- Theatrical release poster
- Directed by: Norman Taurog
- Screenplay by: John Meehan Dore Schary
- Story by: Dore Schary Eleanore Griffin
- Based on: Life of Father Edward J. Flanagan and "Boys Town"
- Produced by: John W. Considine Jr.
- Starring: Spencer Tracy Mickey Rooney
- Cinematography: Sidney Wagner
- Edited by: Elmo Veron
- Music by: Edward Ward
- Production company: Metro-Goldwyn-Mayer
- Distributed by: Loew's Inc.
- Release date: September 8, 1938 (New York City);
- Running time: 93 minutes
- Country: United States
- Language: English
- Budget: $772,000
- Box office: $4,058,000

= Boys Town (film) =

1938 film by Norman Taurog

Boys Town is a 1938 American biographical drama film based on Father Edward J. Flanagan's work with a group of underprivileged boys in a home/educational complex that he founded and named "Boys Town" in Nebraska. It stars Spencer Tracy as Father Edward J. Flanagan, and Mickey Rooney with Henry Hull, Leslie Fenton, and Gene Reynolds.
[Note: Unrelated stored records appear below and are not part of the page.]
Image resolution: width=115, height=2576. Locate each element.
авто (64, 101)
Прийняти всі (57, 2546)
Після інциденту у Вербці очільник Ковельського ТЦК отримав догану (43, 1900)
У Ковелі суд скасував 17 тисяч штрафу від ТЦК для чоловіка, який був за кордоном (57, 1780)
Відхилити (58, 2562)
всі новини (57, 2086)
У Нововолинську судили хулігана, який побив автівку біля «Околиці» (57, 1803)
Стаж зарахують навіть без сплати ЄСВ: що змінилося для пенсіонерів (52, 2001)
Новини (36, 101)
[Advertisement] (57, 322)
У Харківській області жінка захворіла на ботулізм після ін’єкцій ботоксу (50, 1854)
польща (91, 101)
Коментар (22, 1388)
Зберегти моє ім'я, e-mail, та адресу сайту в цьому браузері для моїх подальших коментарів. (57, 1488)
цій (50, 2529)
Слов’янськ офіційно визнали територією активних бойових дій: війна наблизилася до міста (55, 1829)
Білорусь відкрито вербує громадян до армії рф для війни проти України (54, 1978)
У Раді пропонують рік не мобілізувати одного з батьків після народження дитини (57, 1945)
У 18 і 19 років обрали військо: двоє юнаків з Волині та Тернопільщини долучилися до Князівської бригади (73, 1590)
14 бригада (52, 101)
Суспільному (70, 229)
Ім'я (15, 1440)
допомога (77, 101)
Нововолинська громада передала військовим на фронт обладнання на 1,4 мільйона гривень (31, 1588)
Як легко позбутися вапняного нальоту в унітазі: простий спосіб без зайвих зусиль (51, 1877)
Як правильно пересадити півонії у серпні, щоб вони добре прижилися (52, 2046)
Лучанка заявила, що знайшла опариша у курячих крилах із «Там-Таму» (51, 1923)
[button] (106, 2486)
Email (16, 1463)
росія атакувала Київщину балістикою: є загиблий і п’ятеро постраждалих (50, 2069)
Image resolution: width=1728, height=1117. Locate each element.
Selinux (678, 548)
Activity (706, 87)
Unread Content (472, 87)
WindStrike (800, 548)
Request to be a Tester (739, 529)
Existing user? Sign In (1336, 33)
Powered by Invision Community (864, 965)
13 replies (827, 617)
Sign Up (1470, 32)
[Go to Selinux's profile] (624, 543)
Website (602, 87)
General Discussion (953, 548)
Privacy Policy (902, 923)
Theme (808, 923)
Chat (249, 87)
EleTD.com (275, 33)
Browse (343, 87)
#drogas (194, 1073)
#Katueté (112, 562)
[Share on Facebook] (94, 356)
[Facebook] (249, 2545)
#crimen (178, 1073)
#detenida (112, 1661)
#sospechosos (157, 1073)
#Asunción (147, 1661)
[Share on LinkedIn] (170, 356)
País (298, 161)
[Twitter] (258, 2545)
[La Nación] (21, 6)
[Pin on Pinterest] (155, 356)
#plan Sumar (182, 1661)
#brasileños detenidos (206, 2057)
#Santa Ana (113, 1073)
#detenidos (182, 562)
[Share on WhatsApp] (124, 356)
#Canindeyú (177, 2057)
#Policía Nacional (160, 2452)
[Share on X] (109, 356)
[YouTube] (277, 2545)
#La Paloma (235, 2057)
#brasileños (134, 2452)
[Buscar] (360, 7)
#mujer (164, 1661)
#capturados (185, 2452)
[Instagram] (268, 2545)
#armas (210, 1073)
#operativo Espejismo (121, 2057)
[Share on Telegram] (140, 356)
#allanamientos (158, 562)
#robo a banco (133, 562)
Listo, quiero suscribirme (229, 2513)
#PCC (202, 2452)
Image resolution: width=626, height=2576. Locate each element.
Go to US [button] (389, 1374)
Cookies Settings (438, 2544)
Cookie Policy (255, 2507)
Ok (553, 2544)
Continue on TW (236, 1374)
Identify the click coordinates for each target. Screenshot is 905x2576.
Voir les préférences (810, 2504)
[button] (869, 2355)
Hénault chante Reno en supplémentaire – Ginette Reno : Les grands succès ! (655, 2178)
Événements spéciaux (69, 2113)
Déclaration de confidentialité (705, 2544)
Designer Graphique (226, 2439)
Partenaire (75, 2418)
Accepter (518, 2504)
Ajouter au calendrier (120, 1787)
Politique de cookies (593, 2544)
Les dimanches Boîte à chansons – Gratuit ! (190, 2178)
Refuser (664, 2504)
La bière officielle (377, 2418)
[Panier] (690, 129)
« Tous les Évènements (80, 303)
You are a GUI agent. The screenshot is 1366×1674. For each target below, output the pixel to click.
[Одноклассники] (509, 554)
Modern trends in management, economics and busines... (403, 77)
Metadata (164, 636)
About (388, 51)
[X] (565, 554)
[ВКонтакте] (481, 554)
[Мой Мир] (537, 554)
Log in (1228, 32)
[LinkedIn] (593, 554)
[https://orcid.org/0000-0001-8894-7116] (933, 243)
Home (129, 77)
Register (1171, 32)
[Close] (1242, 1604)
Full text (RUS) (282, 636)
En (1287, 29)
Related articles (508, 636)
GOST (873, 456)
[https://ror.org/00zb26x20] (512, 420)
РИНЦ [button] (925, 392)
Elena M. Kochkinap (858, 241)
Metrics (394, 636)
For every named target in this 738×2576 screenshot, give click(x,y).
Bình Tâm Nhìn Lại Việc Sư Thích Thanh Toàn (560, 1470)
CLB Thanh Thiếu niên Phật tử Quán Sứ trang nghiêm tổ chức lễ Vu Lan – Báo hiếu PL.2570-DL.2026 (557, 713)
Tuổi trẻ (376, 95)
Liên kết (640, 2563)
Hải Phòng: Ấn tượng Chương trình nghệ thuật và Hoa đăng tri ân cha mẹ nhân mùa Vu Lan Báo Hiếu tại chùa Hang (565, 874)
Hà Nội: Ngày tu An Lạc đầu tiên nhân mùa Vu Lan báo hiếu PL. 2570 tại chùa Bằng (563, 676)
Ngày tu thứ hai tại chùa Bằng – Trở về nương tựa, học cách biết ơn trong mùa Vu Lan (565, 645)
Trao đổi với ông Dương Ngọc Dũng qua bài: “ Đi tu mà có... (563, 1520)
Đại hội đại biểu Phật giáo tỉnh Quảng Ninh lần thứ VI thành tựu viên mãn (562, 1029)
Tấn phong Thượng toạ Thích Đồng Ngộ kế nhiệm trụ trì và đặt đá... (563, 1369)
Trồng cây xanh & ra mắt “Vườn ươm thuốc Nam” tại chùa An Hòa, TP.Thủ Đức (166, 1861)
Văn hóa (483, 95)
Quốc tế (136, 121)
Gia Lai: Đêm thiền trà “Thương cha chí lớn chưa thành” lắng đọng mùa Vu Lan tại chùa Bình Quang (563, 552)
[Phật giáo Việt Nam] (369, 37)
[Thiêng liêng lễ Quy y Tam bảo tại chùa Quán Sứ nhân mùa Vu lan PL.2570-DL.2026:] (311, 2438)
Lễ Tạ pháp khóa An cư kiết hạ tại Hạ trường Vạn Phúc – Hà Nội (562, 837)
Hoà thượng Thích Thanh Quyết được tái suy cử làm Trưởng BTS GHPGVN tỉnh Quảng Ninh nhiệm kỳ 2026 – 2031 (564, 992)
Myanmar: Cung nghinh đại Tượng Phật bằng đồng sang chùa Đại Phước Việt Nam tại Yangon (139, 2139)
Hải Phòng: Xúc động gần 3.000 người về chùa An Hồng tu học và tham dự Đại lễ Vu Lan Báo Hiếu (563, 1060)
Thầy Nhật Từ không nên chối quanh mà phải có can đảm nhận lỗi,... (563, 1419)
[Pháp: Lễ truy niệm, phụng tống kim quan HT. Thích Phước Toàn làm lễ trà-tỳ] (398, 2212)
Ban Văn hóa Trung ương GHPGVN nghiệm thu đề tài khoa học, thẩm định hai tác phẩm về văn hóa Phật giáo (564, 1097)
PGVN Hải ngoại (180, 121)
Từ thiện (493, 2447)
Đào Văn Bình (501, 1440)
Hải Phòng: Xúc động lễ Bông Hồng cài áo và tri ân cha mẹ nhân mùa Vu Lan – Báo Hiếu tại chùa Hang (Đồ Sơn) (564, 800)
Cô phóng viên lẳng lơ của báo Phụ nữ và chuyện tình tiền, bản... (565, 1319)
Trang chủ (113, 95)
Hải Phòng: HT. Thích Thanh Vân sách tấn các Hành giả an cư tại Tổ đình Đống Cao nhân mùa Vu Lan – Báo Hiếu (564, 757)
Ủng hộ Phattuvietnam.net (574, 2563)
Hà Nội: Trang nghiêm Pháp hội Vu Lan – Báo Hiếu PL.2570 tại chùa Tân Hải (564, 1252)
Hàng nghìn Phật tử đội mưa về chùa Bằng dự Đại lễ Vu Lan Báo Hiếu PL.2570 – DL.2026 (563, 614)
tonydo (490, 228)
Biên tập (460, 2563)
The film was written by Dore Schary, Eleanore Griffin, and John Meehan, and was directed by Norman Taurog. Tracy won the Academy Award for Best Actor for his performance.

Metro-Goldwyn-Mayer Studio head Louis B. Mayer, who was a Belarusian-Canadian-American Jew known for his respect for the Catholic Church, later called this his favorite film of his long tenure at MGM.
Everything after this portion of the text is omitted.